Google shipped Gemini 3.5 Flash and the release looks very interesting. It beats Gemini 3.1 Pro on coding and agentic benchmarks, runs at more than 280 tokens per second, and lands in the 4th position on our aggregated Leaderboard Ranking - within three points of Claude Opus 4.7. In context, though, there's a number that sits a bit awkwardly in the announcement: $1.50 input / $9.00 output per million tokens. For reference, Gemini 3 Flash launched at $0.50 / $3.00. That's a 3x price increase, 6x if you were on Flash-Lite; and Gemini 3.1 Pro is $2.00 / $12.00.
The headline framing from Google is that 3.5 Flash is "cheaper than the frontier models it now beats." And yeah, technically, that's true: GPT-5.5 launched at $5.00 / $30.00, and Claude Opus 4.7 is $5.00 / $25.00. But developers who built pipelines on Flash did so precisely because it was the budget efficient tier, the model you routed volume through without watching costs balloon, implicit contract that is now repriced. Running the Artificial Analysis benchmark against 3.5 Flash costed ~$1,500, 75% more than doing the same against 3.1 Pro Preview and 450% more than doing it against Gemini 3 Flash.
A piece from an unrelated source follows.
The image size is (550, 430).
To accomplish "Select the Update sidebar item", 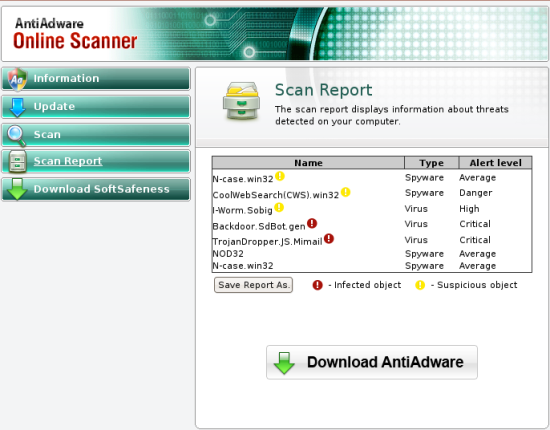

This fits a pattern we've been tracking. As we wrote when Anthropic released Code Review, the era of subsidized AI inference is winding down. OpenAI's GPT-5.5 was a 2x price jump over 5.4. Claude Opus 4.7 costs the same as Opus 4.6, but needs 30% more tokens on average. Now, 3.5 Flash continues the trend at the Flash tier; the exact place where "cheap enough to run at scale" was the whole value proposition. The labs spent two years buying market share with aggressive pricing, and they're now asking for some of that back.
Google says 3.5 Pro is currently in internal testing and due next month. If Flash already scores so high, Pro could push into genuine frontier range, putting it in direct competition with GPT-5.5 and Claude Opus 4.7 or even surpassing them. Anyway, at this rate, the most interesting number at launch won't be the benchmark score.